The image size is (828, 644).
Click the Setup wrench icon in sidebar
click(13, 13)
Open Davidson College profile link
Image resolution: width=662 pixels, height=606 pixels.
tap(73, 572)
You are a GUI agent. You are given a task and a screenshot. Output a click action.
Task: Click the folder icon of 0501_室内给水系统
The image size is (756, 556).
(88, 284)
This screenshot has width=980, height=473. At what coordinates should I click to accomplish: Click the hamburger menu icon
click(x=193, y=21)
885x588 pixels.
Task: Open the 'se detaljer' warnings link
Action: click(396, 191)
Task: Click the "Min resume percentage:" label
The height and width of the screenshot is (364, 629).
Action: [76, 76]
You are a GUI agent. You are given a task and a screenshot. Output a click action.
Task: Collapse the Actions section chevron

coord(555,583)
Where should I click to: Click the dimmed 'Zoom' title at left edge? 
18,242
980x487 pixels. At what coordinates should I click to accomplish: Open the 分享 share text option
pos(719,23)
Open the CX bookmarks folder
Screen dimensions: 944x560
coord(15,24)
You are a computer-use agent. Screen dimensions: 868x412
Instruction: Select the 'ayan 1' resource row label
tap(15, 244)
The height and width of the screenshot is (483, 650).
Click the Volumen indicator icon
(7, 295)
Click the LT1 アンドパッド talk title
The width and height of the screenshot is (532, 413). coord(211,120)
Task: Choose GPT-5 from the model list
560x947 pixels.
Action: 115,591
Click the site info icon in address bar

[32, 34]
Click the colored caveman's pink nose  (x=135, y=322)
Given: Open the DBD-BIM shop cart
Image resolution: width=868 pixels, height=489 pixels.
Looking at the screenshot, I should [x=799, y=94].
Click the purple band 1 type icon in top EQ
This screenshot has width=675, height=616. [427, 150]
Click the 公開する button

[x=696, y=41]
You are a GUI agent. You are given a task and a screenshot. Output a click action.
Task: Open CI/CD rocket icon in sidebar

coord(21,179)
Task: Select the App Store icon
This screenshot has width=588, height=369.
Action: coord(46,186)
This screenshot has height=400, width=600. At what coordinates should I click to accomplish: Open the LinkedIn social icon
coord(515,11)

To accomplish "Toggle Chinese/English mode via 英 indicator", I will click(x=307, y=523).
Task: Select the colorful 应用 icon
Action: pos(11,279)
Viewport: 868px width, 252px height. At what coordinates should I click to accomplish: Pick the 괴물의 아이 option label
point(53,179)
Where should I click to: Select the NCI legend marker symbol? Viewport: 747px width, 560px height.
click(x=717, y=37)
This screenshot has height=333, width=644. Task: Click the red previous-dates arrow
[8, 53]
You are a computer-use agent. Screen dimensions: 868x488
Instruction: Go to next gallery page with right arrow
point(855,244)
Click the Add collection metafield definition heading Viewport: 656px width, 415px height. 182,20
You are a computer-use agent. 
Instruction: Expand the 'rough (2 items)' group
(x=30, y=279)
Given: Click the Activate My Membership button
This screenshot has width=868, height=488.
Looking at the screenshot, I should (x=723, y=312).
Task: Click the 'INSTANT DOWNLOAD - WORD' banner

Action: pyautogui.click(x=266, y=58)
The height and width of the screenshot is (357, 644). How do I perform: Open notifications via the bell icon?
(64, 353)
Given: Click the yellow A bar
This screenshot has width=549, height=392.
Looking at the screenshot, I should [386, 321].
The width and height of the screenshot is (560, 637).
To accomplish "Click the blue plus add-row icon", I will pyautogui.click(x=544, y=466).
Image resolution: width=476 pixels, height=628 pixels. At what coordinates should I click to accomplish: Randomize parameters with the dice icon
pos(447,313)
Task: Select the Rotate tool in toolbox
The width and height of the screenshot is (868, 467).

WHAT TO PRODUCE:
Each line of the listing should be copied exactly, with none left out.

YOUR RESPONSE:
The image size is (828, 644).
Click the Setup wrench icon in sidebar
click(13, 13)
Open Davidson College profile link
Image resolution: width=662 pixels, height=606 pixels.
tap(73, 572)
You are a GUI agent. You are given a task and a screenshot. Output a click action.
Task: Click the folder icon of 0501_室内给水系统
The image size is (756, 556).
(88, 284)
This screenshot has width=980, height=473. At what coordinates should I click to accomplish: Click the hamburger menu icon
click(x=193, y=21)
885x588 pixels.
Task: Open the 'se detaljer' warnings link
Action: click(396, 191)
Task: Click the "Min resume percentage:" label
The height and width of the screenshot is (364, 629).
Action: [76, 76]
You are a GUI agent. You are given a task and a screenshot. Output a click action.
Task: Collapse the Actions section chevron

coord(555,583)
Where should I click to: Click the dimmed 'Zoom' title at left edge? 
18,242
980x487 pixels. At what coordinates should I click to accomplish: Open the 分享 share text option
pos(719,23)
Open the CX bookmarks folder
Screen dimensions: 944x560
coord(15,24)
You are a computer-use agent. Screen dimensions: 868x412
Instruction: Select the 'ayan 1' resource row label
tap(15, 244)
The height and width of the screenshot is (483, 650).
Click the Volumen indicator icon
(7, 295)
Click the LT1 アンドパッド talk title
The width and height of the screenshot is (532, 413). coord(211,120)
Task: Choose GPT-5 from the model list
560x947 pixels.
Action: 115,591
Click the site info icon in address bar

[32, 34]
Click the colored caveman's pink nose  (x=135, y=322)
Given: Open the DBD-BIM shop cart
Image resolution: width=868 pixels, height=489 pixels.
Looking at the screenshot, I should [x=799, y=94].
Click the purple band 1 type icon in top EQ
This screenshot has width=675, height=616. [427, 150]
Click the 公開する button

[x=696, y=41]
You are a GUI agent. You are given a task and a screenshot. Output a click action.
Task: Open CI/CD rocket icon in sidebar

coord(21,179)
Task: Select the App Store icon
This screenshot has width=588, height=369.
Action: coord(46,186)
This screenshot has height=400, width=600. At what coordinates should I click to accomplish: Open the LinkedIn social icon
coord(515,11)

To accomplish "Toggle Chinese/English mode via 英 indicator", I will click(x=307, y=523).
Task: Select the colorful 应用 icon
Action: pos(11,279)
Viewport: 868px width, 252px height. At what coordinates should I click to accomplish: Pick the 괴물의 아이 option label
point(53,179)
Where should I click to: Select the NCI legend marker symbol? Viewport: 747px width, 560px height.
click(x=717, y=37)
This screenshot has height=333, width=644. Task: Click the red previous-dates arrow
[8, 53]
You are a computer-use agent. Screen dimensions: 868x488
Instruction: Go to next gallery page with right arrow
point(855,244)
Click the Add collection metafield definition heading Viewport: 656px width, 415px height. 182,20
You are a computer-use agent. 
Instruction: Expand the 'rough (2 items)' group
(x=30, y=279)
Given: Click the Activate My Membership button
This screenshot has width=868, height=488.
Looking at the screenshot, I should (x=723, y=312).
Task: Click the 'INSTANT DOWNLOAD - WORD' banner

Action: pyautogui.click(x=266, y=58)
The height and width of the screenshot is (357, 644). How do I perform: Open notifications via the bell icon?
(64, 353)
Given: Click the yellow A bar
This screenshot has width=549, height=392.
Looking at the screenshot, I should [386, 321].
The width and height of the screenshot is (560, 637).
To accomplish "Click the blue plus add-row icon", I will pyautogui.click(x=544, y=466).
Image resolution: width=476 pixels, height=628 pixels. At what coordinates should I click to accomplish: Randomize parameters with the dice icon
pos(447,313)
Task: Select the Rotate tool in toolbox
The width and height of the screenshot is (868, 467).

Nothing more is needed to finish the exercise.